He asked me for my number, he has to call first. It's only been 2 days since our initial meeting, he can listen to my voicemail until day 3. It's only our first date, I could give him a kiss on the cheek. It goes on & on. The do's and don'ts of what is acceptable in the realm of dating.
Quite annoying if you ask me. Since when did the interaction with another human being become one of such a checklist fiasco? I wouldn't have believed people really went to such extreme depths if I didn't hear it for myself.
I was on the bus the other day heading home, when I overheard a conversation by two grown women. By grown, I mean...over the legal drinking age. One of the women was describing and explaining her meeting a new guy and the days that had previously followed. I honestly found myself confused when I glanced around at them and saw that these weren't teenagers. The conversation had to be a joke that I clearly had the misfortune of being in the earshot of.

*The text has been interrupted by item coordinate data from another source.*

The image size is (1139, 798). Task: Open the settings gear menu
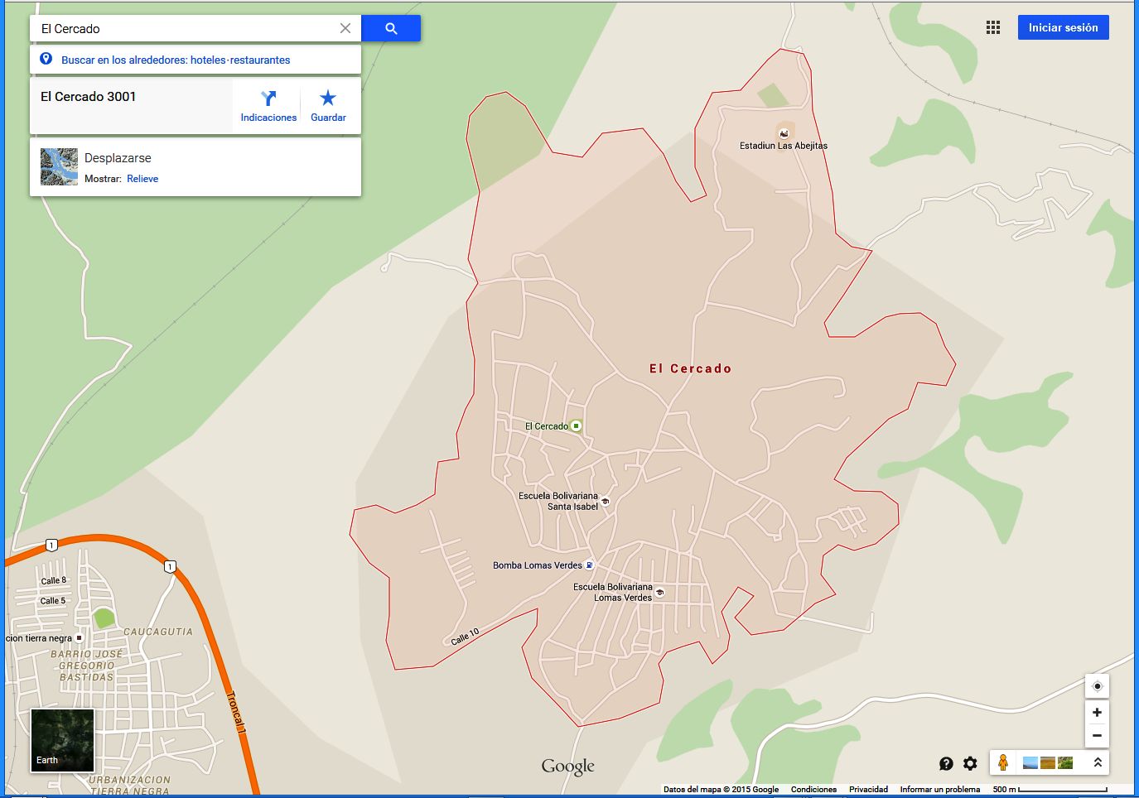click(x=970, y=763)
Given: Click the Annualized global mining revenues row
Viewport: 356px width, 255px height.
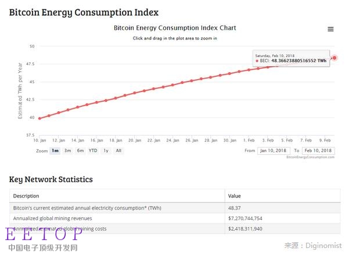Looking at the screenshot, I should tap(175, 218).

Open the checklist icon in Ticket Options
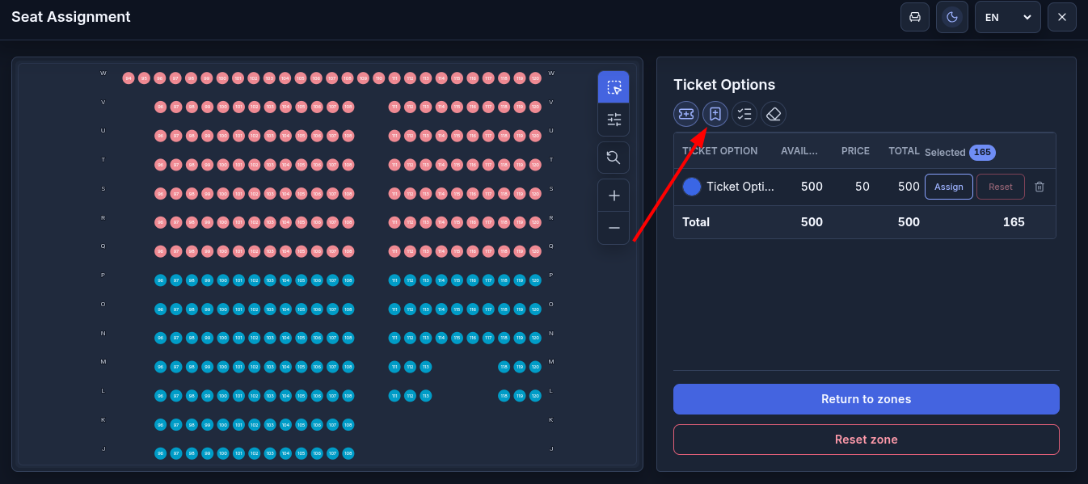[x=744, y=114]
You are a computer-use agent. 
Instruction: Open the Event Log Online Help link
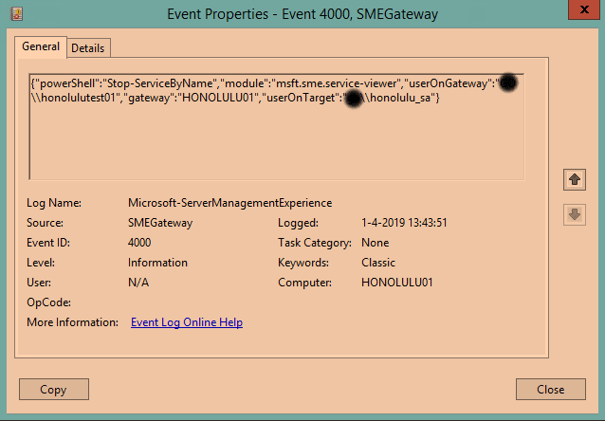point(186,322)
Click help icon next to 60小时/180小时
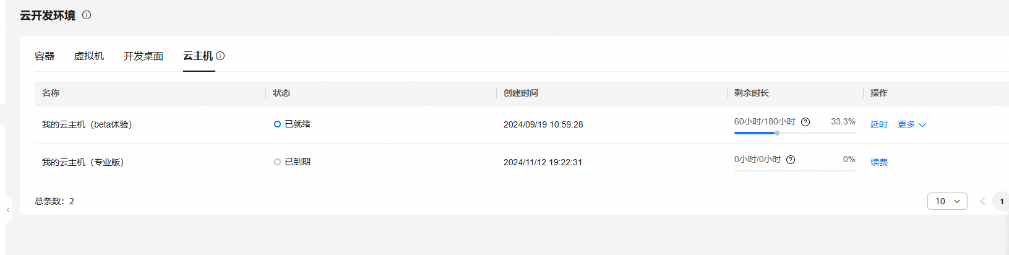1009x255 pixels. 805,122
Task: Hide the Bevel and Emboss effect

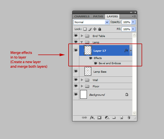Action: click(96, 63)
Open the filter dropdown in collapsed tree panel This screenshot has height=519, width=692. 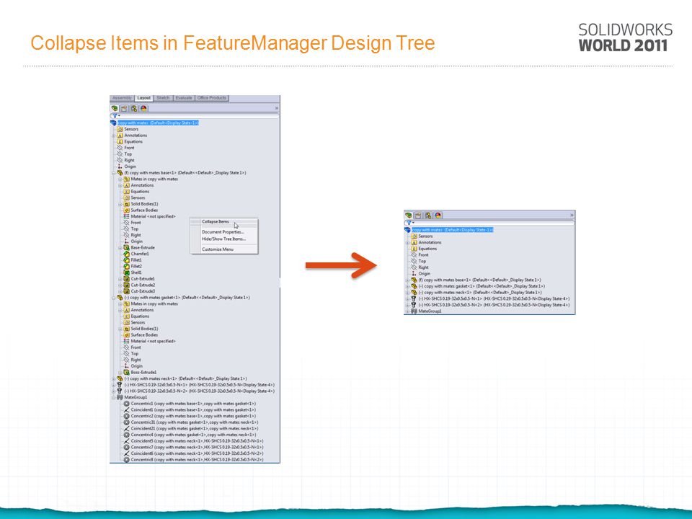tap(410, 223)
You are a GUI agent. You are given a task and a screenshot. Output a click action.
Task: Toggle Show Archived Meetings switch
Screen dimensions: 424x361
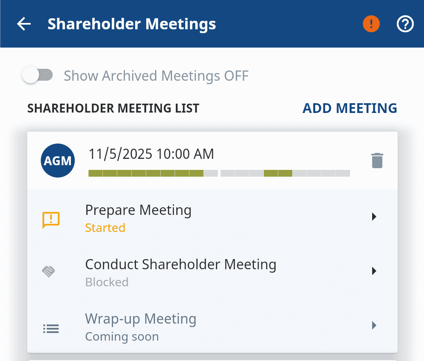(x=38, y=76)
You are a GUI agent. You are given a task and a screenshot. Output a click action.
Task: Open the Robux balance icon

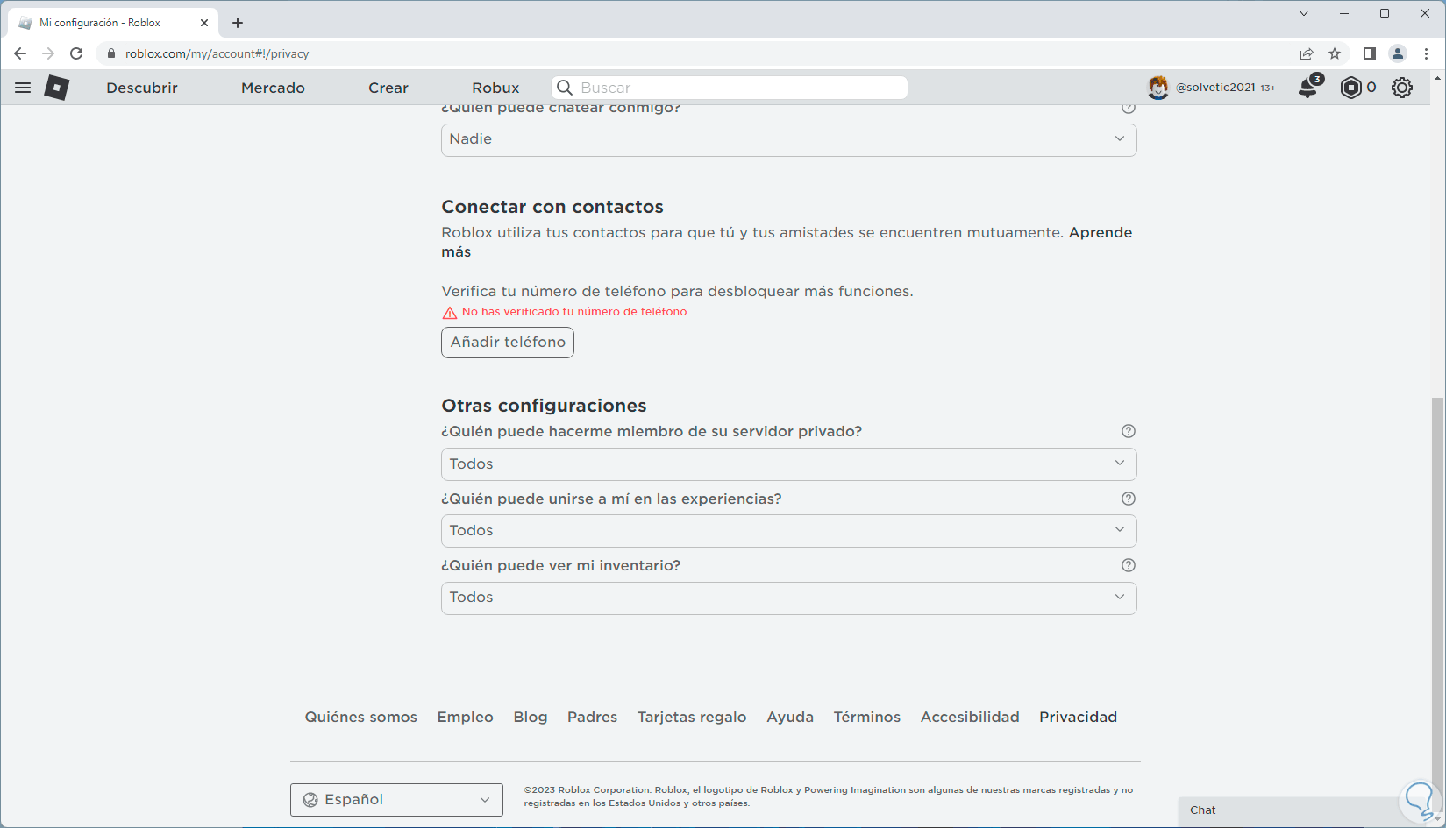(1351, 88)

During my 30-minute bus ride, I listened to this woman (let's call her Peggy), go down the specifics of the things she'd checked off on what she'd done on her date. I found it intriguing, yet hysterical. Loosely in her words--I waited about two minutes before I answered the door when he rang. I acted appreciative, but not eager. During our dinner, I left out any information about my exes; that's date three conversation. I let him know I was interested in what he had to say, but made it clear I could hold a conversation as well.

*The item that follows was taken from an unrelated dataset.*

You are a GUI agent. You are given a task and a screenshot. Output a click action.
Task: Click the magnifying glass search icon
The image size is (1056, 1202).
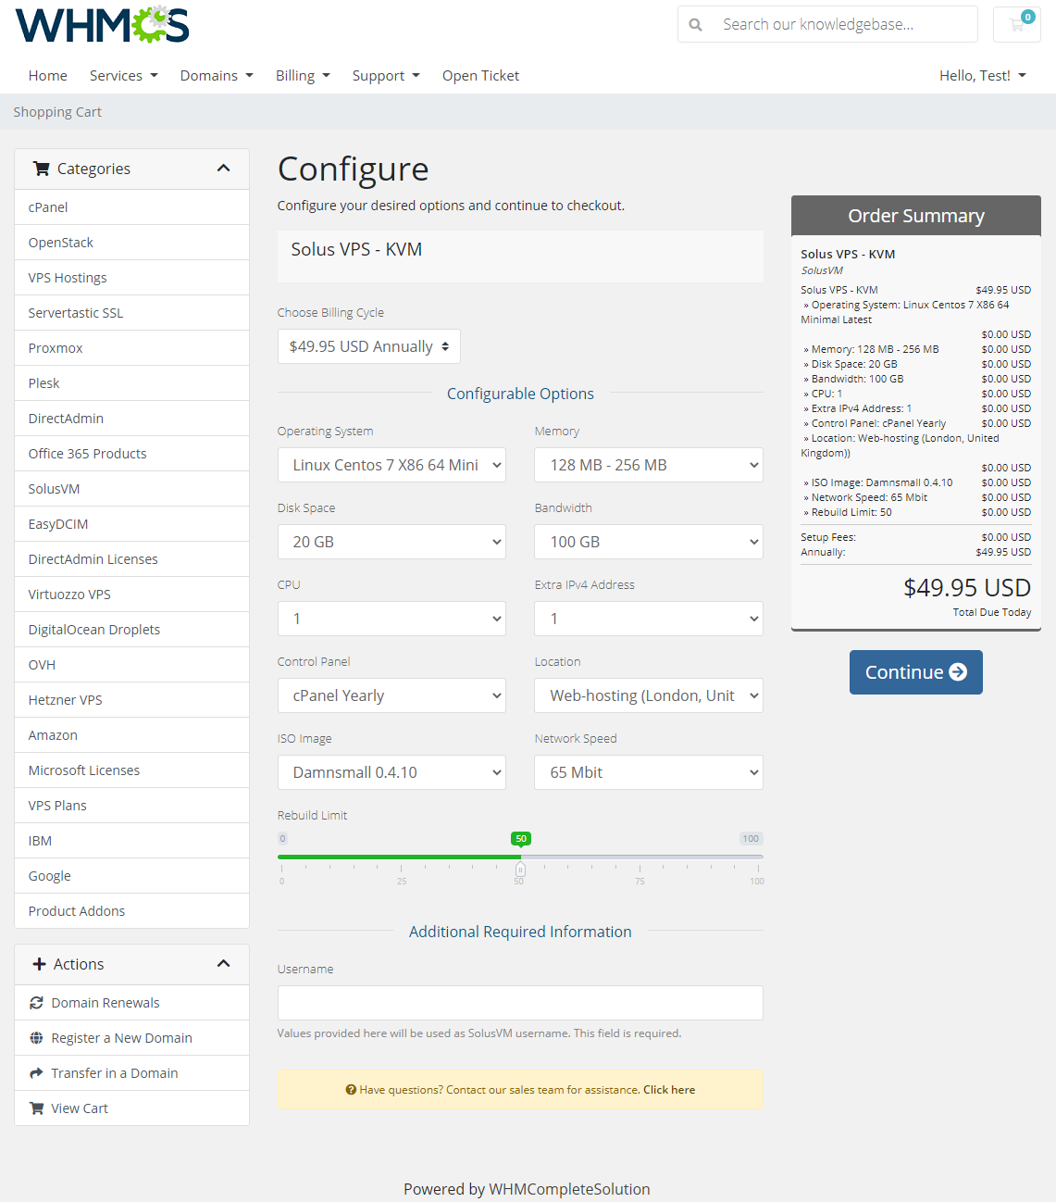[x=695, y=24]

The lists went on and on and on. It was almost as if she was following the rules of a "how-to-date" help book. In fact, I was almost certain she was.So I found myself really questioning, do women, or even men, actually do that?
Prepare for a date, down to the actual specifics of your behavior? What ever happened to going with the flow of getting to know one another?
I mean, I'm all for the "make your first impression, your best impression." But, I'm not one for false personas, or implications of what you think the other person WANTS to hear, rather than being who you actually are. Have you ever created a list of do's & don'ts to follow through when it comes to dating? Or are you one who believes in letting the chips fall where they may?